A current trend and one that is advocated by many is to plan for one’s goals as early as possible. Thanks to Microsoft’s amazing software called Excel, punching in a few numbers is all it takes to say, if one were to invest X per month every year for the next 20 or even 30 years, every goal you have in mind today will be fulfilled.

In some ways, this gives a comfort to the mind but how true are such projections. 12% long term returns are seen as a conservative number to be used for such plans. Nifty 50 long term returns too are in the same range. But if you break it down to say 5 year rolling returns, you can see that Nifty 50 also had times when the 5 year return was negative.

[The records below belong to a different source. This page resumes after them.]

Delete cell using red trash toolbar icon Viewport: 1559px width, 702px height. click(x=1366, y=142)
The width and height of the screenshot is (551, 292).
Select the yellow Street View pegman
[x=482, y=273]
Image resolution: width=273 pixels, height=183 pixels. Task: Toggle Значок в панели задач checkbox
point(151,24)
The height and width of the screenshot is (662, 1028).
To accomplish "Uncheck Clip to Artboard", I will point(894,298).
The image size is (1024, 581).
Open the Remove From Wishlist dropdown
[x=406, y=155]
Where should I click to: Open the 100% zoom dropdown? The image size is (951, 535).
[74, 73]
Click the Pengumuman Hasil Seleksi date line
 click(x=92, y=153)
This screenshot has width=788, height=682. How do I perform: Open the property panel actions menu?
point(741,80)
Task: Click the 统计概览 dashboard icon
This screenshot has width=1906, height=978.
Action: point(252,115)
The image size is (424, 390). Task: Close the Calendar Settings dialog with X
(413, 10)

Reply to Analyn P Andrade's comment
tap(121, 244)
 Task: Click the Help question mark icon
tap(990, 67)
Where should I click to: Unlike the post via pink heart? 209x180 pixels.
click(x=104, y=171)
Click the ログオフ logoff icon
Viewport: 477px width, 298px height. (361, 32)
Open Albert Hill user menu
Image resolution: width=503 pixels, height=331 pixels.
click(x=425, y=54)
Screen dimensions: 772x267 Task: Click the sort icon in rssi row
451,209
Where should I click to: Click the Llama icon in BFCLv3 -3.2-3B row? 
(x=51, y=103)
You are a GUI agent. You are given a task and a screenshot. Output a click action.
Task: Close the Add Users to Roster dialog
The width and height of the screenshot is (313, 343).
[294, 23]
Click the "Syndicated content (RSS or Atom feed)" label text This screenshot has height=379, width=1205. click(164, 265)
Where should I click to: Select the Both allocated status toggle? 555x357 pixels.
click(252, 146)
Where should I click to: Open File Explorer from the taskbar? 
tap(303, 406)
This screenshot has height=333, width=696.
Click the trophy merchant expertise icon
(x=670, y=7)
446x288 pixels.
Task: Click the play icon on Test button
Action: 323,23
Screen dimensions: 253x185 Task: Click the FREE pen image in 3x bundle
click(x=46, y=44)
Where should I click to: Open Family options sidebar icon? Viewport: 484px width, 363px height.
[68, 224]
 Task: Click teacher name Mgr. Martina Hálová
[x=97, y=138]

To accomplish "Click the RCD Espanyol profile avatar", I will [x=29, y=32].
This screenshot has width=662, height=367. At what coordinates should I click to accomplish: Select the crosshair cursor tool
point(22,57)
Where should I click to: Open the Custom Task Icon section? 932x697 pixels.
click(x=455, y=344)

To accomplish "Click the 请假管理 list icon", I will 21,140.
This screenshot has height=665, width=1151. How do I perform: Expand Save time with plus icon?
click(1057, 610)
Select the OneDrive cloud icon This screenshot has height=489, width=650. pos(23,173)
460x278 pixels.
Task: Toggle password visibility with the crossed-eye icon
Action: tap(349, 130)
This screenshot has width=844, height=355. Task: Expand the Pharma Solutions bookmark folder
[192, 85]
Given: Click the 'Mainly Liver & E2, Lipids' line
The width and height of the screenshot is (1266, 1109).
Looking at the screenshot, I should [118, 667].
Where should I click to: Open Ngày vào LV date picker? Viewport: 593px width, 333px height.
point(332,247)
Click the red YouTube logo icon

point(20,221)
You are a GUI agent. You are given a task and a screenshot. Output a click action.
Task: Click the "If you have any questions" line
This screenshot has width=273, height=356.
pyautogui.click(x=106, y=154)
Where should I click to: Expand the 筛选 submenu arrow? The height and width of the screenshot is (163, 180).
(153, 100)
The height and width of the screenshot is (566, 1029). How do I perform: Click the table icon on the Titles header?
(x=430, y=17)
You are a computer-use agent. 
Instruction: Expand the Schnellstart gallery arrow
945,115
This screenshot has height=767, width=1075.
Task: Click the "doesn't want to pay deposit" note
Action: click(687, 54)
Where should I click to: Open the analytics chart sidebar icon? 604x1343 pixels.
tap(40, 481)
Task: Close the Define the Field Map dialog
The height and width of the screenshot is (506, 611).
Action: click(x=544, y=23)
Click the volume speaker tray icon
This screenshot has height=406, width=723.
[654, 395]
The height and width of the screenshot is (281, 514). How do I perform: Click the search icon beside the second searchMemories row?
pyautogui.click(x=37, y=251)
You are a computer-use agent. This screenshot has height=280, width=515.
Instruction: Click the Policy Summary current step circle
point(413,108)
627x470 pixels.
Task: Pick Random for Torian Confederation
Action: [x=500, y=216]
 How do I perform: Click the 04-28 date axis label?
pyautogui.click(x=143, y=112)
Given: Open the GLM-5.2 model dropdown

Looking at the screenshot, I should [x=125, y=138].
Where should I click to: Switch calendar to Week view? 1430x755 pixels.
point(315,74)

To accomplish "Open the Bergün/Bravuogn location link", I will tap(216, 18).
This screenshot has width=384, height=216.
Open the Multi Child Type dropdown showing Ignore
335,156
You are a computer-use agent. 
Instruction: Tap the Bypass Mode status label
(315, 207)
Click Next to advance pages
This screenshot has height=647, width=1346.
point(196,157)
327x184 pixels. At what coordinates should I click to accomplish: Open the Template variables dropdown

If you are a young investor, you should wish for a Bear Market. A bear market means low stock prices and hence when you are starting off, it helps you buy more or so goes the logic. Bear markets are most of the time accompanied by weak economic conditions. 

Would you want cheap prices while at the same time having a hard time finding a job or worse. In the movie The Matrix, there is this wonderful dialogue on what good is a phone call if you are unable to speak

In life, most of what we do is fluid. Be this related to our Jobs or our Expenses. Some risks work out exceedingly well, some don’t. When advisors ask investors to eschew risks, they are correlation risk and return in a way that doesn’t really work in the real markets.

Leverage can be either good and bad not on where it was deployed but more importantly on the end outcome. Anyone who took leverage and invested in Real Estate has seen his net worth swoon up while many who took a much lower leverage but in the financial markets have seen their net worth get eroded.

All in all, this is a decent book for someone who is new to markets as also someone who has a fair bit of experience. But like everything else, nothing is to be taken as gospel. Questioning helps provide perspectives and understanding.